Calculation of energy densities

The energy densities of the cells were estimated based on the weight and volume of ZPE-embedded NCM811 positive electrode (including an Al current collector), Li-metal negative electrode (including a Cu current collector), and ZPE in the cell. Calculation details for the energy densities are described in Supplementary Tables 6 and 7.

Density functional theory (DFT) calculations

All density functional theory (DFT) calculations were performed using the DMol³ program^72,73. The B3LYP hybrid functional was adopted for the electrostatic potential (ESP) and orbital calculation^74,75. The interaction energies were computed within the generalized gradient approximation (GGA) using the Perdew–Burke–Ernzerhof (PBE) functional⁷⁶. Spin-polarized calculations were carried out at the DNP 4.4 level, incorporating all-electron relativistic effects in the core treatment. The self-consistent field (SCF) convergence threshold was set to 1.0 × 10⁻⁶ eV atom⁻¹. For geometry optimization, convergence criteria were defined as 1.0 × 10⁻⁵ Ha for energy, 0.002 Ha Å⁻¹ for force, and 0.005 Å for displacement.

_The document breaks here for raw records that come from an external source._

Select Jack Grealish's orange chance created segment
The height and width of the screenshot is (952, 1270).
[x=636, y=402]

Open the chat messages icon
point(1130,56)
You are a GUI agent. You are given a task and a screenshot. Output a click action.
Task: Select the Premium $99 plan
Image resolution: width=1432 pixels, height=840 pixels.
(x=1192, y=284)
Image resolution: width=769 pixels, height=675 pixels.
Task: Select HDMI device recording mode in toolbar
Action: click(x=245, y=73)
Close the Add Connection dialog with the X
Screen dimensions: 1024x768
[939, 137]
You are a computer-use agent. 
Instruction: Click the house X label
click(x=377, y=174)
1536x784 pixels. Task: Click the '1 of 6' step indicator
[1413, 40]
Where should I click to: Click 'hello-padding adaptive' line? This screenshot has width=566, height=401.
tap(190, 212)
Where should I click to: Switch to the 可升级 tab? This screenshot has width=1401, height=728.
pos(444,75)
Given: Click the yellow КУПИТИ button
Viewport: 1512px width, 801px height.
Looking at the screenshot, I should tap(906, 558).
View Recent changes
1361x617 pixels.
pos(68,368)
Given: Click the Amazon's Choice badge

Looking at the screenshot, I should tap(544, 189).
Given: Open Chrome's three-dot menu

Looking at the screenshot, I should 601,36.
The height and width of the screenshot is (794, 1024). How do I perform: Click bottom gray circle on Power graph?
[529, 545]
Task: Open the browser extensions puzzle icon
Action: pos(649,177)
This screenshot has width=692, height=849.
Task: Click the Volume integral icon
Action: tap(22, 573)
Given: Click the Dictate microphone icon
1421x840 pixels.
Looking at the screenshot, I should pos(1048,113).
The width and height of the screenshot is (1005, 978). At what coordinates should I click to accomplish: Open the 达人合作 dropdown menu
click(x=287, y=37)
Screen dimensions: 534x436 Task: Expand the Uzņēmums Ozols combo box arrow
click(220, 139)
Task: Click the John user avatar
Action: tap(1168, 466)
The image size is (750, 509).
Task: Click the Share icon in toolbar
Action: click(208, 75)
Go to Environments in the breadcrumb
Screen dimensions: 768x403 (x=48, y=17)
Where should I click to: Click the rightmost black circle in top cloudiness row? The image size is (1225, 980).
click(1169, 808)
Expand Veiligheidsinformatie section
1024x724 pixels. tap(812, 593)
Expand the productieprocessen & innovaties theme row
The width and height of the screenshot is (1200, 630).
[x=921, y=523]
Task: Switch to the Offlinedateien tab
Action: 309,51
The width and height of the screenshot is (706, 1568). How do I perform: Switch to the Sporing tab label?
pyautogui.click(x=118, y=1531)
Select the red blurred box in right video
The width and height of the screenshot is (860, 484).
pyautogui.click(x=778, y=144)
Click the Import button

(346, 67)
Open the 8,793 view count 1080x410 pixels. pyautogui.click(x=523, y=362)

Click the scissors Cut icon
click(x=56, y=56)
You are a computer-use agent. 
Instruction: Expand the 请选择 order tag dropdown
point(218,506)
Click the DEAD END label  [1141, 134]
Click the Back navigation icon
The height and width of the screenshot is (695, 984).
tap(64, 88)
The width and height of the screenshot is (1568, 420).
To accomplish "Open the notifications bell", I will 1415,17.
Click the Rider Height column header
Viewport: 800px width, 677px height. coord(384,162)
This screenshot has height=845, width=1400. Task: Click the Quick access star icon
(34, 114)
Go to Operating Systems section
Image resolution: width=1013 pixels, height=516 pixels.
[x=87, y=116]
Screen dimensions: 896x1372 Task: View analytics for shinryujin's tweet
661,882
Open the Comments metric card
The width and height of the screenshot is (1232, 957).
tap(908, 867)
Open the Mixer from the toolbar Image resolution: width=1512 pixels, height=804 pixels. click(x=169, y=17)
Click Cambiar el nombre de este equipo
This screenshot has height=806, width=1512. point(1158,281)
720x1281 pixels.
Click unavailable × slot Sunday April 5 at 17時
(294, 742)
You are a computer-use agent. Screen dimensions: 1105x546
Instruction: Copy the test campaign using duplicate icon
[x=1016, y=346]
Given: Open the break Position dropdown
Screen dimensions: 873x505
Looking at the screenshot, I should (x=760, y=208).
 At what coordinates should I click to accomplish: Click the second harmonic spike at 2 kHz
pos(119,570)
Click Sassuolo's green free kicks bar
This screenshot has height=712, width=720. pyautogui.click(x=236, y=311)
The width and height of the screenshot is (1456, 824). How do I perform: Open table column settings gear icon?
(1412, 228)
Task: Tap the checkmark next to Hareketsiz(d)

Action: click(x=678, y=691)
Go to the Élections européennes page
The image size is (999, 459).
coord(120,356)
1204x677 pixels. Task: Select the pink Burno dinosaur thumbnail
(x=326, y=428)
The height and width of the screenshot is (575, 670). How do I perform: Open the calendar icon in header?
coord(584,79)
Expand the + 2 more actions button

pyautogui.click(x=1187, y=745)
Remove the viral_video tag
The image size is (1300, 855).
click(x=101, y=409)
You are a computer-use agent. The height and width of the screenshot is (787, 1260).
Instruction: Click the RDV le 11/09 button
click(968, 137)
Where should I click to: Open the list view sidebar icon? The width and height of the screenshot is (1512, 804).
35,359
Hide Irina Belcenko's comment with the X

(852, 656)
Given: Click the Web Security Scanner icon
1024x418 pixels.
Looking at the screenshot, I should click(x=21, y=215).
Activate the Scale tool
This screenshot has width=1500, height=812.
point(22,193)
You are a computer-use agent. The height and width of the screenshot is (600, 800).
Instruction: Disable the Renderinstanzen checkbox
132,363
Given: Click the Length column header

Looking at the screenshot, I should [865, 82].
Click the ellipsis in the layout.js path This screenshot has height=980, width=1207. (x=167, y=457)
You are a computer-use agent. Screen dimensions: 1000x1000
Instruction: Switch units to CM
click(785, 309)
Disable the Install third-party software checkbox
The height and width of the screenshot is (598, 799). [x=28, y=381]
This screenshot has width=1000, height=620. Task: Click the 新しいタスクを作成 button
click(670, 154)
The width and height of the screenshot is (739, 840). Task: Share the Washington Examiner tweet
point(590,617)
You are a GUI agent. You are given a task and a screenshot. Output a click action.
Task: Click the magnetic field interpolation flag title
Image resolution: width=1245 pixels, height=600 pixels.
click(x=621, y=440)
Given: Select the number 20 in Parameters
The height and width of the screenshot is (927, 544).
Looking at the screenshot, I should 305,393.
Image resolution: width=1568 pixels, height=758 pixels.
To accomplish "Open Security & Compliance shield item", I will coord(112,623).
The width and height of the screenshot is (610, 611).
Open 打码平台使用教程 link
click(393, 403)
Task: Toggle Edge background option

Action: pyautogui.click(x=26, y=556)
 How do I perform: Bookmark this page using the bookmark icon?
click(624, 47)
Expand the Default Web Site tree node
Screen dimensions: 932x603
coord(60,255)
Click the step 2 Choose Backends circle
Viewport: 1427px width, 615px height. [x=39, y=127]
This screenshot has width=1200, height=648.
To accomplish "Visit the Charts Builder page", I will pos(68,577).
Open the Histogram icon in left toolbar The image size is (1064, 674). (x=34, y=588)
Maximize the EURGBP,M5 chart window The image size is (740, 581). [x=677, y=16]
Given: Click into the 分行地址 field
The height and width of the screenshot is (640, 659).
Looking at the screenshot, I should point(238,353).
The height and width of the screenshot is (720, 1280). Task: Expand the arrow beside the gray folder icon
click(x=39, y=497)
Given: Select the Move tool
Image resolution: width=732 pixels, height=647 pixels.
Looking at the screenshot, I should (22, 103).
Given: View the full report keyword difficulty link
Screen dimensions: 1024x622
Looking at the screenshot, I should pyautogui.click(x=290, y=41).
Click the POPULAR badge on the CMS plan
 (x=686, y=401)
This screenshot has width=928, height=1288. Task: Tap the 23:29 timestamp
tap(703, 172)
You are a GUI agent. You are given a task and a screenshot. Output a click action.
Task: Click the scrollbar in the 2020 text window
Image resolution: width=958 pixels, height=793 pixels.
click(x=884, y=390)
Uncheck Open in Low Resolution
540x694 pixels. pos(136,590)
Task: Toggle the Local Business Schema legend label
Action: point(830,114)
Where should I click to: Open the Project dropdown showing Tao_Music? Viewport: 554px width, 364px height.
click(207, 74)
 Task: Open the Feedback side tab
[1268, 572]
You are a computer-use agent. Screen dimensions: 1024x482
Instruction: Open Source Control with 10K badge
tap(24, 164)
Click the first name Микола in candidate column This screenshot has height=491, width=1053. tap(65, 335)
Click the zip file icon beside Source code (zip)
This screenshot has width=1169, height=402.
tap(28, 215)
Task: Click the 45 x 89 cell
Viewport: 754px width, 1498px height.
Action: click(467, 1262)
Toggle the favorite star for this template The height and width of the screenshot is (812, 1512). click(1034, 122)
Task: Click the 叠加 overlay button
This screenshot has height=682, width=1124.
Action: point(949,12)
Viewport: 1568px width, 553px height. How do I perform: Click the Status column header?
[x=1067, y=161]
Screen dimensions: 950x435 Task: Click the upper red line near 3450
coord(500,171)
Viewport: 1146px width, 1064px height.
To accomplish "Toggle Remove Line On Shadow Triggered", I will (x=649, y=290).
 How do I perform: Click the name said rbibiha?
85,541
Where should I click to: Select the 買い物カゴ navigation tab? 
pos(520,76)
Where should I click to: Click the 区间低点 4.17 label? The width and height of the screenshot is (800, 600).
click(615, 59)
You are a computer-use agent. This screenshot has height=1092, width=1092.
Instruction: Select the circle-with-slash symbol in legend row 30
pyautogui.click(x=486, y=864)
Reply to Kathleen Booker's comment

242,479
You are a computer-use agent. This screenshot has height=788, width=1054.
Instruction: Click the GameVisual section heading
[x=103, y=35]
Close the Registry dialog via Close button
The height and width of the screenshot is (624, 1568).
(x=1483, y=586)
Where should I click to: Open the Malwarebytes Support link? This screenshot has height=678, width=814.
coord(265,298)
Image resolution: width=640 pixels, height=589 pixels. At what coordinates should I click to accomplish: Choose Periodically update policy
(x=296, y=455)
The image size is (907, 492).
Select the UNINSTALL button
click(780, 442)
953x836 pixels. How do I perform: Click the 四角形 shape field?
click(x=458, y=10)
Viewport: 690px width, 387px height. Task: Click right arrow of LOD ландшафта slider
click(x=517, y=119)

Molecular dynamics (MD) simulations

We performed molecular dynamics (MD) simulation for LiBETI with ZM(TFSI^–) or ZP(TFSI^–) to investigate the effect of the mixing property⁷⁷ and Li⁺ dissociation degree with the in situ and ex situ environment. In model systems, ZM(TFSI^–) or ZP(TFSI^–) with LiBETI was packed to mimic the in situ and ex situ environment (Supplementary Data 1–4). In addition, the MD simulation was conducted to determine the ZM with a high Li⁺ transport behavior among the ZMs with different anions (SO₃^– and TFSI^–). For this, the bulk system with the same ratio as experimental molar ratio (i.e., ZM(TFSI^–) or ZM(SO₃^–) unit/LiBETI =1/1.5 (mol/mol)) was modeled (Supplementary Data 5, 6). Initially, all systems were subjected to NPT ensemble to equilibrate the systems for 1 ns. Subsequently, the equilibrated systems were simulated for 5 ns under the NVT ensemble at 25 °C. All the valence and non-bonded interactions were described based on COMPASSII forcefield⁷⁸. The temperature control was performed using Nose-Hoover Langevin (NHL thermostat and pressure control was performed using Berendsen barostat^79,80.